Su propio afán
Enrique García-Máiquez
Ramón Castro Thomas
DE POCO UN TODO
MIRAMOS a nuestro alrededor y vemos una unanimidad imponente. Todo el mundo -en el sentido más literal, más planetario del término- vibra con la victoria de Obama. En España, el Gobierno, el principal partido de la oposición, los sindicatos, la prensa y la opinión pública celebran en corro la silla de Zapatero en la cumbre de Washington. Después del suspense del "va, no va, va, no va", hemos ascendido a un colectivo "¡vamos, vamos!"
Tanto consenso inquieta. Me recuerda demasiado a la calma que reina justo en el ojo del huracán, o antes de la tormenta. Más que conjurar la crisis, estos anhelos de cohesión compulsiva parecen anunciar lo que se avecina. Siento ser agorero.
De todas las críticas a la partitocracia, quizá la menos rigurosa sea la de que los partidos rompen la armonía social. Por supuesto, cuando anteponen sus intereses al bien común, malo; pero esos intereses se suelen anteponer aún con mayor facilidad cuando no existe más que un partido único o varios apoyándose mucho mutuamente.

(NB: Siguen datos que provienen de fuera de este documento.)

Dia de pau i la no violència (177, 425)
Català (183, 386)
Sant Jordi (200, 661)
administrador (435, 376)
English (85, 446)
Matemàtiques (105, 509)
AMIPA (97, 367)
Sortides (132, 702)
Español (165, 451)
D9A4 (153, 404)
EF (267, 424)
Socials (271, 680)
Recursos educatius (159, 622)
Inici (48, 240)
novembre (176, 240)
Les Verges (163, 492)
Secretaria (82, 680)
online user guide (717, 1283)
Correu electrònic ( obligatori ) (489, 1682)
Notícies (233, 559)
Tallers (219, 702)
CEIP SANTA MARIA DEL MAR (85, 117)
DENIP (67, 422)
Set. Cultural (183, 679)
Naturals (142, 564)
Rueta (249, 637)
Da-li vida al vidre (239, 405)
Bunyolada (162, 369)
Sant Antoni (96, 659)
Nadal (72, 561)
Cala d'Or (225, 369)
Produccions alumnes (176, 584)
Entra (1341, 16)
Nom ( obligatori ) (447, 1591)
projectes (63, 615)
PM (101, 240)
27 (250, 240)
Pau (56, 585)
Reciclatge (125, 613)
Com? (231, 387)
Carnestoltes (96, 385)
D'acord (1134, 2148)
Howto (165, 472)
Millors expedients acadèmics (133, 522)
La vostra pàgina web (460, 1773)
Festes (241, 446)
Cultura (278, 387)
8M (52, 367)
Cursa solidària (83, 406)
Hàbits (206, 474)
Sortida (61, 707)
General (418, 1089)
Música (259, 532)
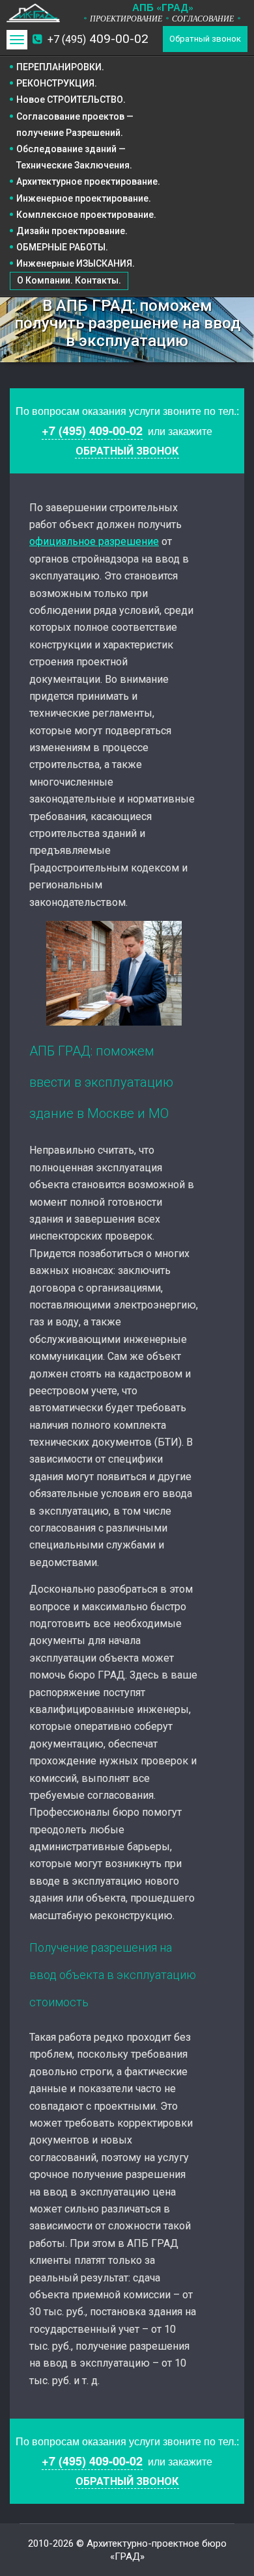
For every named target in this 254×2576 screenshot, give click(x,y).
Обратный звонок (205, 39)
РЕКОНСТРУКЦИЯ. (56, 83)
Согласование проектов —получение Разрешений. (75, 124)
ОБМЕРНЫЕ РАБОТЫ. (62, 247)
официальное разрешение (94, 541)
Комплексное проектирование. (86, 214)
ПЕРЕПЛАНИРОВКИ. (60, 67)
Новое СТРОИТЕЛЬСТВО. (71, 99)
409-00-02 (98, 38)
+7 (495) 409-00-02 (92, 430)
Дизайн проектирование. (72, 231)
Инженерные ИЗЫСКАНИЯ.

Desde los clásicos ("Aunque todos, yo no") hasta el refranero ("Reunión de pastores, oveja muerta") nuestra cultura está atravesada de sutiles avisos contra la unanimidad. La discrepancia, si civilizada, favorece la libertad y la responsabilidad de los individuos. El antropólogo René Girard ha explicado cómo los procesos que forjan la unanimidad se construyen sobre alguna víctima propiciatoria. La última escaldada por el discurso de valores dominantes ha sido la Reina, porque opinó no sé bien qué en un libro. En realidad, nadie sabe a ciencia cierta lo que piensa tras el poco gallardo cruce de autorizaciones y desautorizaciones, pero, sea lo que sea, ha exacerbado a todos, tirios y troyanos.
Para evitar unanimidades lapidarias (o lapidatorias), San Pablo llegó a afirmar: "Oportet hoereses esse" (conviene que haya herejes). Él sabía de lo que hablaba porque antes de su conversión se dedicó a perseguir con saña a los cristianos. Tras la caída del caballo, se dio cuenta de que no hay que imponer el pensamiento único, ni aunque sea el verdadero. La verdad se queda a jirones por el camino, entre los espinos de la imposición. "Pensamiento único" es, además, un oxímoron: sin diálogo no se piensa y sólo hay diálogo si es posible discutir.
Todavía quedan, por fortuna, algunos resquicios para la discrepancia, y conviene defenderlos. Así que si a usted le parece que el mesianismo de Obama es inquietante o que la silla de Zapatero da alipori o que no es tolerante cerrar las radios críticas o que las ayudas a la Banca huelen regular o que la oposición debería hacer honor a su nombre, dígalo.